I finished my first week of class and decided to sign up for a second week. I feel like I’m learning a bit, but I’m definitely getting value out of just talking out loud more. It’s one thing to think the words in your head, it’s a whole different thing to make your mouth make the right noises. It’s funny; they use the same alphabet as we do, but since the pronunciation is different, sometimes it’s hard to make the sounds come out right, and I still stumble over big words, like “adolescencia”, “enamoramiento”, and “antidisestablishmentarianism”.
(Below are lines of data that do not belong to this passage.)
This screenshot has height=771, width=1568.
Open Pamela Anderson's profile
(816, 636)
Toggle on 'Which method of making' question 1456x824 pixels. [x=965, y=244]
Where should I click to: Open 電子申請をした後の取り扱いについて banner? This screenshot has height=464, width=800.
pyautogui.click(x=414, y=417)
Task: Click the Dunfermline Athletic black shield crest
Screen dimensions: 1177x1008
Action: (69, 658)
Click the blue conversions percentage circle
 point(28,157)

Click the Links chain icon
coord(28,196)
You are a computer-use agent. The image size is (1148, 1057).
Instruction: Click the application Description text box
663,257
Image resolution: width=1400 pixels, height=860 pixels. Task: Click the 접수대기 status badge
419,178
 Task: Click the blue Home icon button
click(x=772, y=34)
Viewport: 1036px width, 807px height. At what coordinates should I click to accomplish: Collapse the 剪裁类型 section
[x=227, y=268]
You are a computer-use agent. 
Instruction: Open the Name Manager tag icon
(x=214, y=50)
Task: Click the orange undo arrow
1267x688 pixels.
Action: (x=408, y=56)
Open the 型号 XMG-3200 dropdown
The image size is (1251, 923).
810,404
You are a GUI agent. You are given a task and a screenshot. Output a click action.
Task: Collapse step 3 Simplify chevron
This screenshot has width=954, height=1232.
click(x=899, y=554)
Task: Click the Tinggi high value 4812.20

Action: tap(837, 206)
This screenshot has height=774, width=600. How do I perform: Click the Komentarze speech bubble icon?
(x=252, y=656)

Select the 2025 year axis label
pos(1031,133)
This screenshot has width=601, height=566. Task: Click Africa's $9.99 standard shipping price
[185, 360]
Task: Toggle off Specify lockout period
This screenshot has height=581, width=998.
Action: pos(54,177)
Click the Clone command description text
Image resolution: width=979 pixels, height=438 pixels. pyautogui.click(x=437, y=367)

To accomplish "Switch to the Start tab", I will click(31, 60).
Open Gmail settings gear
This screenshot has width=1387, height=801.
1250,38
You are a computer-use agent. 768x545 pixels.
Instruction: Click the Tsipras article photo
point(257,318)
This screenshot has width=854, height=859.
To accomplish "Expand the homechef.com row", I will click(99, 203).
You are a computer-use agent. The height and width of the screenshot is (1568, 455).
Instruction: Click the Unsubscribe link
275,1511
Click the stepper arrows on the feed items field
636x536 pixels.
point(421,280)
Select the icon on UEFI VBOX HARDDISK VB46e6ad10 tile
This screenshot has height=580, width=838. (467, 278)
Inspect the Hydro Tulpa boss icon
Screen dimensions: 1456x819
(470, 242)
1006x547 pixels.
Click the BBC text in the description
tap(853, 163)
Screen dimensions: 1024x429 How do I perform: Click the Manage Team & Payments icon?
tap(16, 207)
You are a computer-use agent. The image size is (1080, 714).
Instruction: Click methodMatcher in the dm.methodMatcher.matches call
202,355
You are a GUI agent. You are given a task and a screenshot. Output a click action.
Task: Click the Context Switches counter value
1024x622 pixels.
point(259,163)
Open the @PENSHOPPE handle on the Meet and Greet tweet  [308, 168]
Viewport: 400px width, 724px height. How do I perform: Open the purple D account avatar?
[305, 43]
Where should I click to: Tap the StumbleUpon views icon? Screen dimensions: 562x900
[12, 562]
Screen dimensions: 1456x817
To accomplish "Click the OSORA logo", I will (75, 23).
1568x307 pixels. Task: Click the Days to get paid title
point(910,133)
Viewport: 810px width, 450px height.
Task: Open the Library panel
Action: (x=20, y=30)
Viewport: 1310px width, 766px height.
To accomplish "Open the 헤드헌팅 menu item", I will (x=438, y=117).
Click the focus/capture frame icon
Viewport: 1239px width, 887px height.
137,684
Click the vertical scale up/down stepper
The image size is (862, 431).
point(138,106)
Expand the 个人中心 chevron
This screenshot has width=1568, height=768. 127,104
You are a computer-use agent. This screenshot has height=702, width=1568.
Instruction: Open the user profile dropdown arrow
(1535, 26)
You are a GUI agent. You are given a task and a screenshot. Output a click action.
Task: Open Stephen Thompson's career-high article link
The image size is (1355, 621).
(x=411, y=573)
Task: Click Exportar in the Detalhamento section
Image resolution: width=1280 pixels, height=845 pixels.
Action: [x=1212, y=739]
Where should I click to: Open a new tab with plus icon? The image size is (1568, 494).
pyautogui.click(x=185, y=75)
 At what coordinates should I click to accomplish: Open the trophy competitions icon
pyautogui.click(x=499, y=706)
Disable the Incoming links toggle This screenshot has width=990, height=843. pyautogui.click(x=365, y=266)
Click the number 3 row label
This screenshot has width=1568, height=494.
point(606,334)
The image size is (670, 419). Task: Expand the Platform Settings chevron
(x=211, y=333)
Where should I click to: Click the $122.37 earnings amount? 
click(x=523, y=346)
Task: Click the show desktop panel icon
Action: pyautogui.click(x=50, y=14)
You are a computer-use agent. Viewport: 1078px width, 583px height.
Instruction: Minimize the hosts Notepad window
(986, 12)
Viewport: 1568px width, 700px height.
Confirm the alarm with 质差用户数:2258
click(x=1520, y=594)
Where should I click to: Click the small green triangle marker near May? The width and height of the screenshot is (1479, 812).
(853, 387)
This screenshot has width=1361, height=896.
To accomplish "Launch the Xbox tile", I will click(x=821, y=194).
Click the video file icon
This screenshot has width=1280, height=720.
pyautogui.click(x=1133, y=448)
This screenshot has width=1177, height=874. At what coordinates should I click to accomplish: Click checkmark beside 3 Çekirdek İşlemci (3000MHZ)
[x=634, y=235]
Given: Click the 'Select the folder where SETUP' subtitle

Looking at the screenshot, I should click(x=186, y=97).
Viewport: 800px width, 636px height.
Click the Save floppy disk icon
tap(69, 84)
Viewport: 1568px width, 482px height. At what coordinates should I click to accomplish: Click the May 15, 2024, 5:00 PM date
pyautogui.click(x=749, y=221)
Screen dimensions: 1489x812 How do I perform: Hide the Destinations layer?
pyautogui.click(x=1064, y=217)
We’re also getting into the stuff that always screwed me up in school, both in English class and in Spanish: parts of speech. Sure, subject, verb, and object are fairly easy. But direct and indirect objects, antecedents, and verb conjugations like the imperfect subjunctive and the conditional perfect? Yeah, I have no idea what’s going on. Despite the many quirks about the English language, this is one thing that’s easier in English than in the European Romance languages; we have fewer verb tenses to muck around with. For example, there’s a form of the subjunctive that’s used depending on how sure you are of something. If you’re very sure that something will happen, you use the indicative. If you’re not certain, you use the subjunctive. Another scenario is that you use the subjective if the object of the sentence is not known to you. For example, if you’re looking for your black pen, you use the indicative. You know the pen exists, you’ve seen it, so you use the indicative. But if you’re just looking for a black pen, you use the subjunctive. You don’t know if the pen exists, so there’s an uncertainty, and you use the subjunctive. Make sense? Yeah, it doesn’t to me, either. Apparently people with French, Italian, and Portuguese backgrounds don’t have much trouble with this, since these tenses exist in their languages. For the rest of us, it’s confusing as hell.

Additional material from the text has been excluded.